UNLESS PERMITTED UNDER SECURITIES LEGISLATION, THE HOLDER OF THIS SECURITY MUST NOT TRADE THE SECURITY BEFORE THE DATE THAT IS 4 MONTHS AND A DAY AFTER THE LATER OF (I) [insert date of issuance of Warrant] AND (II) THE DATE THAT THE ISSUER BECAME A REPORTING ISSUER IN ANY PROVINCE OR TERRITORY.

If no longer required by this Section 3.10, and subject to the terms of the SPA, the legend set forth above shall be removed and the Company shall issue a certificate without such legend to the holder of the Warrant Shares upon which it is stamped.
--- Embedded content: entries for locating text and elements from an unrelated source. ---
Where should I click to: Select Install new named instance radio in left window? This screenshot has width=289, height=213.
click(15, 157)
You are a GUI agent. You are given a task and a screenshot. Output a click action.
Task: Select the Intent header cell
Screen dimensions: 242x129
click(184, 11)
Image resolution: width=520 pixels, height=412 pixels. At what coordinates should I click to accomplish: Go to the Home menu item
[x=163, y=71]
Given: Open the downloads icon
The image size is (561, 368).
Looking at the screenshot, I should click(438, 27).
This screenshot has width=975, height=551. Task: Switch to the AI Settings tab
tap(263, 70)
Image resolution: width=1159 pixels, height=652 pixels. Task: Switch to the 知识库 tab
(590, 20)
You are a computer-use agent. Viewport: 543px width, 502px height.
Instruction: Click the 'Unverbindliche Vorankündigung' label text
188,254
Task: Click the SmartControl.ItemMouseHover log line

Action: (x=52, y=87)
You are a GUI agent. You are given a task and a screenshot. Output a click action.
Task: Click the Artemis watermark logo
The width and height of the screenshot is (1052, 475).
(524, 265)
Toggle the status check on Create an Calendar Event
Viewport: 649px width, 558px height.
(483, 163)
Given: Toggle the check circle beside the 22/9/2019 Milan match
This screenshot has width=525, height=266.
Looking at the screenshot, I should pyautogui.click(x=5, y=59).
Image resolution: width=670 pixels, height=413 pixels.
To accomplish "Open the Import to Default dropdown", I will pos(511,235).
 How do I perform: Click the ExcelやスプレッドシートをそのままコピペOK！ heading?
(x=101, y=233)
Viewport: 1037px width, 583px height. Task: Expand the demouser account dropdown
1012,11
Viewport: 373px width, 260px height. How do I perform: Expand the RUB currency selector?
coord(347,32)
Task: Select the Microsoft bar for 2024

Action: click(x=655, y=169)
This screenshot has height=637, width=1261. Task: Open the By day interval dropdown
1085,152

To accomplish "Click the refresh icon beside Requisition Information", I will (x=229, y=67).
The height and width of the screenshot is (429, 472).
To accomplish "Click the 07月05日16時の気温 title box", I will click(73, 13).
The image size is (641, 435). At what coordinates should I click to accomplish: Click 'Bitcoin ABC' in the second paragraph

As soon as such legend is no longer required by this Section 3.10, the Company shall provide notice thereof to the Warrant Agent.

 

  3.10.2 Certificates evidencing the Warrant Shares (a) shall not contain the legend set forth in Section 3.10.1 (i) if the Warrant Shares are qualified by the Qualification Prospectus or (ii) if the Warrant Shares are issued prior to the issuance of a receipt for the Qualification Prospectus and at least four months have elapsed since the date of issuance of this Warrant, and (b) shall in no event contain any legend other than the legend set forth in Section 3.10.1.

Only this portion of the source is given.